A few days after he received the 2017 Nobel Prize for Chemistry together with Joachim Frank and Richard Henderson, cryo-EM inventor and pioneer Jacques Dubochet spent a full day at Umeå University.
I had the pleasure of hosting Dr. Dubochet’s visit together with UCEM director Linda Sandblad. He arrived with the night train from Stockholm – for environmental reasons, Kudos! From the train’s arrival in the cold winter’s night at 07:03am until we had finished Linda’s home-made dessert (including a remarkable but as Jacques pointed out non-vitrified buckthorn sorbet) at a late dinner, Jacques Dubochet left a strong and lasting impression on Umeå. With his warmth and intellectual brilliance he engaged in intense discussions with everyone from high-school students to new postdocs, our university’s vice-chancellor and the hundreds of people who listened to his lecture. Below are a few snapshots from Dr. Dubochet’s visit to Umeå. Congratulations on the Nobel Prize again and Merci, Jacques!
Jacques Dubochet with staff and researchers at the Umeå Core Facility for Electron Microscopy, UCEM.

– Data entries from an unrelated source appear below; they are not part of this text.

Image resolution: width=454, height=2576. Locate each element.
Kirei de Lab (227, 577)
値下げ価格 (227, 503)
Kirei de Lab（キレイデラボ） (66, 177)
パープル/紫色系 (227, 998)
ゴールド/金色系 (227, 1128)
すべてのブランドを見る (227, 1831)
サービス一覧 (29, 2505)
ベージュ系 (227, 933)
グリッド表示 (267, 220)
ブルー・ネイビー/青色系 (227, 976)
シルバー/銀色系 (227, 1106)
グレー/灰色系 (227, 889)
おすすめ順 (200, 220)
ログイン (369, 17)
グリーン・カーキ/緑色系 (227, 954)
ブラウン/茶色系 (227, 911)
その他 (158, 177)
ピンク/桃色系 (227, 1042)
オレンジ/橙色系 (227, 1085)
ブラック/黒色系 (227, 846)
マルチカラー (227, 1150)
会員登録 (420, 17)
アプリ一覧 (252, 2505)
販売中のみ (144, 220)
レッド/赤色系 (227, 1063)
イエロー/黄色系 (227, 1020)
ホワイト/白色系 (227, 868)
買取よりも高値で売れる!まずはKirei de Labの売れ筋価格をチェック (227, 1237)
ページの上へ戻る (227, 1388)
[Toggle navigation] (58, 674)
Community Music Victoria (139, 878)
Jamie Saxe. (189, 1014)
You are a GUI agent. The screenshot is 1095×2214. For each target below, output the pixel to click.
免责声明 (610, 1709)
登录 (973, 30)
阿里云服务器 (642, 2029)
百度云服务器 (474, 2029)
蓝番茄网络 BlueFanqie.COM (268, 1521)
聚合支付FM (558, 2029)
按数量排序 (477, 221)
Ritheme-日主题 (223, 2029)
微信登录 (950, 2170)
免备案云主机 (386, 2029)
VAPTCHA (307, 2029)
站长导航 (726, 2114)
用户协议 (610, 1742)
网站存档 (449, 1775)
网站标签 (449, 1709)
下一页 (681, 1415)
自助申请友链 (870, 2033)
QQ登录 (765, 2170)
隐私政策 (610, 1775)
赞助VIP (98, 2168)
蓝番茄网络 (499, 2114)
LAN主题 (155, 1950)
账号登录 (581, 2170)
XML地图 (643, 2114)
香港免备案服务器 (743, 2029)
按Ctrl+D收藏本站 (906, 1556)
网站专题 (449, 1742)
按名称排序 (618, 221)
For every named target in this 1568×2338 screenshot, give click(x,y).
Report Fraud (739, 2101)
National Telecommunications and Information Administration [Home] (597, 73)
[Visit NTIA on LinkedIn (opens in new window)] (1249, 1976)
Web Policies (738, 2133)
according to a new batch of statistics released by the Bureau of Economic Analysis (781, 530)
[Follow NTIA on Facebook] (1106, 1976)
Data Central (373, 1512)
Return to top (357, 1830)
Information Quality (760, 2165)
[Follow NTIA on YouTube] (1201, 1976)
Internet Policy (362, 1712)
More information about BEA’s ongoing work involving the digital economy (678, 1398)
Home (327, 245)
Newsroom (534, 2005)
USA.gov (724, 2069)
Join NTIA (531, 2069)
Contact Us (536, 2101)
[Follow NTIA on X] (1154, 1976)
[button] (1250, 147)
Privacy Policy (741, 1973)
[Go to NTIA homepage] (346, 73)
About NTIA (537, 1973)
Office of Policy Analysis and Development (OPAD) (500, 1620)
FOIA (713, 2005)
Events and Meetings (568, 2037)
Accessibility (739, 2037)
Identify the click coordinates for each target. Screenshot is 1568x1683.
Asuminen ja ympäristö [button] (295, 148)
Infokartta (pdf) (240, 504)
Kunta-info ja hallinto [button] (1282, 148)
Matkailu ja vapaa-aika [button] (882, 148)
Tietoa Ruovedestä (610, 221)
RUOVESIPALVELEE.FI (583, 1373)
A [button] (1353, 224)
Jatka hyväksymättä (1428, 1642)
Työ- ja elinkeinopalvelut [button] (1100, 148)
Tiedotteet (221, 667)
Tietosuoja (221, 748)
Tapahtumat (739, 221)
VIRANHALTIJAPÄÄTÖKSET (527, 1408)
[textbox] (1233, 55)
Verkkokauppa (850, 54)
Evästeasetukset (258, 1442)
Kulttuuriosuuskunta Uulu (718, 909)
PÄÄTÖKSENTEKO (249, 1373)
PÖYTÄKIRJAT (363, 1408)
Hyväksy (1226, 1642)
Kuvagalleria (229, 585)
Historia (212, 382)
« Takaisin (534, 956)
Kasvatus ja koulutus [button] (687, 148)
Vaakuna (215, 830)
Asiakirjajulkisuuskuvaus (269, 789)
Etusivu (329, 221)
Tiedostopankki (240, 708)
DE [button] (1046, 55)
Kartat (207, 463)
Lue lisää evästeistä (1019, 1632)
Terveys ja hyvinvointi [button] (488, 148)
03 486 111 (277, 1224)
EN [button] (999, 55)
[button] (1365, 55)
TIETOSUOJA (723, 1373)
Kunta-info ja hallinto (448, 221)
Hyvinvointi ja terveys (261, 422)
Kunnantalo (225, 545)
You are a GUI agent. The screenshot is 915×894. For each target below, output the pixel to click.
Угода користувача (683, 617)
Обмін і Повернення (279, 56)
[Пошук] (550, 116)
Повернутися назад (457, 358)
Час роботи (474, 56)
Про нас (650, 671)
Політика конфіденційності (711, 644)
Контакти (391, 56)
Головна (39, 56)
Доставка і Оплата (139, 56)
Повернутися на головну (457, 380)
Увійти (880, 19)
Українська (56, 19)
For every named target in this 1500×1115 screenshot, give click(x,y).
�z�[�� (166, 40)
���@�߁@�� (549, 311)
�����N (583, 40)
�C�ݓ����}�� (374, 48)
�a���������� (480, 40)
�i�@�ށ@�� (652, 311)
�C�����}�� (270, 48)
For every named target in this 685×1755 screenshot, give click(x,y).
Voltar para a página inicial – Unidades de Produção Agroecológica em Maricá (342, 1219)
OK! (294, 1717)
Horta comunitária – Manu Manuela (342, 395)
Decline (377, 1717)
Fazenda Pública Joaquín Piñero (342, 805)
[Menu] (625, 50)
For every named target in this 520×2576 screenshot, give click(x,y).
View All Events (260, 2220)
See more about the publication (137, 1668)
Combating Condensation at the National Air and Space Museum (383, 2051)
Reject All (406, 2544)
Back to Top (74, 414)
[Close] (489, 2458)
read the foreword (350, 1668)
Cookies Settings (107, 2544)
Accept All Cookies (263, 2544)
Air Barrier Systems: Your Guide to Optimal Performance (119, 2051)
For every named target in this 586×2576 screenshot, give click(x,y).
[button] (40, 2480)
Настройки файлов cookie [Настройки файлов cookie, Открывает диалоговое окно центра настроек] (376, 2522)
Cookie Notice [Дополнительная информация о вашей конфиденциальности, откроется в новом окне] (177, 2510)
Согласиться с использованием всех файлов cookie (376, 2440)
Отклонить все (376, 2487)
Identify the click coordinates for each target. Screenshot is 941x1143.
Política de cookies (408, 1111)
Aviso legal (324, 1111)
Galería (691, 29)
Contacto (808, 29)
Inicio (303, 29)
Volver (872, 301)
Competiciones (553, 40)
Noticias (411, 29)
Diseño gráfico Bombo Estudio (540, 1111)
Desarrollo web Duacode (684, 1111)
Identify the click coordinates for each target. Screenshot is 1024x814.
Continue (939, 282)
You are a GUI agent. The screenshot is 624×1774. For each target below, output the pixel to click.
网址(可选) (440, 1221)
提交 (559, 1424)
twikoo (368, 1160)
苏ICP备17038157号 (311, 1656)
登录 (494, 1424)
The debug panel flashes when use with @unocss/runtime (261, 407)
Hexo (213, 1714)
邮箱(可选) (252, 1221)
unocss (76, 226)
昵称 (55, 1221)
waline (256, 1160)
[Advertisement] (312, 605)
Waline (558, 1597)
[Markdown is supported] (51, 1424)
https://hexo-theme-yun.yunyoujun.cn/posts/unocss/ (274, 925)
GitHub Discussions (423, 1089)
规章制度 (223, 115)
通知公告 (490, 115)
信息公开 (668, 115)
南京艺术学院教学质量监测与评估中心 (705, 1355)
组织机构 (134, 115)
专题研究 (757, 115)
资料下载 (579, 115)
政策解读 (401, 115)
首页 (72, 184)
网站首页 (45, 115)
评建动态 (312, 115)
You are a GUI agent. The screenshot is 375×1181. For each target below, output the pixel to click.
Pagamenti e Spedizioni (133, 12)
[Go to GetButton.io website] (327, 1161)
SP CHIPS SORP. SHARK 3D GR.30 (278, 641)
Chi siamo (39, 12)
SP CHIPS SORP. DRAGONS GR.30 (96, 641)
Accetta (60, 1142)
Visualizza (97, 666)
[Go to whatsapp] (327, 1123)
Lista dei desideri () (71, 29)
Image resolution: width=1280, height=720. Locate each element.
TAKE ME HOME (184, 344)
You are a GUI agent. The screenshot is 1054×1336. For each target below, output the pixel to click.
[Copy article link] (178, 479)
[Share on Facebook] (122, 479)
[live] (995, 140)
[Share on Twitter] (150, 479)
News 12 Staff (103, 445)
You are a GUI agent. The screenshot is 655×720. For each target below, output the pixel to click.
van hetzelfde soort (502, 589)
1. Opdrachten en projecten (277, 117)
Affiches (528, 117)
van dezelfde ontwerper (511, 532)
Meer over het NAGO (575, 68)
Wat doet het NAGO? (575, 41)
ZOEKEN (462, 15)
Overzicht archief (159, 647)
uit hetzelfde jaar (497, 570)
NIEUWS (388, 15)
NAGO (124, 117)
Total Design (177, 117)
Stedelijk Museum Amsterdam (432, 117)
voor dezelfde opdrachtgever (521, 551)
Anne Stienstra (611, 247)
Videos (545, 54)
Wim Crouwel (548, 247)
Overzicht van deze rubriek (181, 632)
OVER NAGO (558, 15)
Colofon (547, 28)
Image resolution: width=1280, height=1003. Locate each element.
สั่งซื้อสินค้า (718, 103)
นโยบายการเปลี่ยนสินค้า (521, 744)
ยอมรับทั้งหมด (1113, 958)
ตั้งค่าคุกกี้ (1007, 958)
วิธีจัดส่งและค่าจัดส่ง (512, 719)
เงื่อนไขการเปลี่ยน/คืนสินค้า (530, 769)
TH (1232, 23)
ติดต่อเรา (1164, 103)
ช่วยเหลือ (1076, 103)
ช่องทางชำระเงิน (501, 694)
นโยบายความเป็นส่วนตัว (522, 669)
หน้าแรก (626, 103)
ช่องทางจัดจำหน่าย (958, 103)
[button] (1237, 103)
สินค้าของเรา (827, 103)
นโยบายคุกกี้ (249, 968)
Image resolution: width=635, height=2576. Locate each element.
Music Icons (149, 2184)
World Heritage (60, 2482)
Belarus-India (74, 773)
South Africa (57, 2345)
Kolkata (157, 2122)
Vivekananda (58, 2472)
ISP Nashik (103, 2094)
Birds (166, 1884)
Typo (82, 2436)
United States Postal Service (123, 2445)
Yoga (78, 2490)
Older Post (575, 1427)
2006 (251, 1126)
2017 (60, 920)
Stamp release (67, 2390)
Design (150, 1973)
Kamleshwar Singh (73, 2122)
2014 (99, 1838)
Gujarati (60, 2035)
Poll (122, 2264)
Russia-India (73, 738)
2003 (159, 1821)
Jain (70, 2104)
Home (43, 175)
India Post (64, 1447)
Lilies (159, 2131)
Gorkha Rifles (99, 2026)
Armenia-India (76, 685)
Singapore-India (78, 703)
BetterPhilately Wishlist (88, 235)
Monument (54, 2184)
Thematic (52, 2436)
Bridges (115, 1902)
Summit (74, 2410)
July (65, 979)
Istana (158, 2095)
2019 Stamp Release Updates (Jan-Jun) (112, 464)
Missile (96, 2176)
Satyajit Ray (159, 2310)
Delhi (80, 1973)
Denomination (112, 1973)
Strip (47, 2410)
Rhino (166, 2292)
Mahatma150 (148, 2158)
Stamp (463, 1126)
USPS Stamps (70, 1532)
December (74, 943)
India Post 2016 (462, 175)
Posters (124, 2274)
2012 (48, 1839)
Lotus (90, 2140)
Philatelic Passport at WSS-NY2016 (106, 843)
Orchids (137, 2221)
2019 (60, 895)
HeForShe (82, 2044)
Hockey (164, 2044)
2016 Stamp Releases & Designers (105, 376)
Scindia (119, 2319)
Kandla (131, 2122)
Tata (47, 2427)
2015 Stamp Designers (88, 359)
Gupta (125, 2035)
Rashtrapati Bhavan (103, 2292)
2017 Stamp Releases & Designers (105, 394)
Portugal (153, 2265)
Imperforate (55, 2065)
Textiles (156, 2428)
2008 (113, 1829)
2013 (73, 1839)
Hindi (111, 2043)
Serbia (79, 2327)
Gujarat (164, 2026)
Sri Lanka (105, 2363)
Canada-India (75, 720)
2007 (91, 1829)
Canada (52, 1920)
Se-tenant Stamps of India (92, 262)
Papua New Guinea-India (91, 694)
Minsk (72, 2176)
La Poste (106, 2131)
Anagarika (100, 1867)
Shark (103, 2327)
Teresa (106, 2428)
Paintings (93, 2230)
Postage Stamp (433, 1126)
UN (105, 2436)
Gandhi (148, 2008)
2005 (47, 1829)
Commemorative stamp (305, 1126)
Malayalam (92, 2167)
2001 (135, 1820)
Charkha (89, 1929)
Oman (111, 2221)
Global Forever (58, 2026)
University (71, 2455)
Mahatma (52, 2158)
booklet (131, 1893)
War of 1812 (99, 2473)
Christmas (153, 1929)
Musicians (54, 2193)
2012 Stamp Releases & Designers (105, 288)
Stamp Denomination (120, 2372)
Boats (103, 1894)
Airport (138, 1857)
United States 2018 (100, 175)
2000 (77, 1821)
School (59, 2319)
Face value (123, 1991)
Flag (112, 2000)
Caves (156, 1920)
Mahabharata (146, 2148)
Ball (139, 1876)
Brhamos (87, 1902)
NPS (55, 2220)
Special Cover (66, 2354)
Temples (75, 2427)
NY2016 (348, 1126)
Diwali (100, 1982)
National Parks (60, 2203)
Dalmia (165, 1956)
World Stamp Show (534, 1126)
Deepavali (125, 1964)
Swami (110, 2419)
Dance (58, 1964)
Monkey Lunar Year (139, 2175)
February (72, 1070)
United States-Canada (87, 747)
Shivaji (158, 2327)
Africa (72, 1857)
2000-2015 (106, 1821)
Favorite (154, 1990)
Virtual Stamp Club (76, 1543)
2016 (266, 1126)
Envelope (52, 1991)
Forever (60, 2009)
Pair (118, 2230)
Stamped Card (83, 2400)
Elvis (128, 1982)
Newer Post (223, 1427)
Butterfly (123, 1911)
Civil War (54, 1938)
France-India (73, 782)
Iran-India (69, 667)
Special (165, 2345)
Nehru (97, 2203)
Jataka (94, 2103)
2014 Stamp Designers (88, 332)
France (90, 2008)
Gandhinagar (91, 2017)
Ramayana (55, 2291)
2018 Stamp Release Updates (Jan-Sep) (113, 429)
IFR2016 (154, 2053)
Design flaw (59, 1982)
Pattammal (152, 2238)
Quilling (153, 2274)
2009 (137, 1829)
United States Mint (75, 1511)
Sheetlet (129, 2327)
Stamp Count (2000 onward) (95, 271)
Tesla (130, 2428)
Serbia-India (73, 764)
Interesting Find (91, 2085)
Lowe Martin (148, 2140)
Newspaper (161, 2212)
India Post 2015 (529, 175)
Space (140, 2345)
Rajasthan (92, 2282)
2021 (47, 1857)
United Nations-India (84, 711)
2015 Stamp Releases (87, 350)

This thing is terribly overpriced! Linda and me agreeing. A manual plunger of EMBL model is not visible in the picture behind the pricey FEI Vitrobot.
Lecture in Umeå University’s Aula Nordica. I would be extremely happy if I had taken such beautiful micrographs of Semliki Forest Virus today, some thirty years later.
Spell-bound audience including vice-chancellor Hans Adolfsson and UCEM director Linda Sandblad in the first row.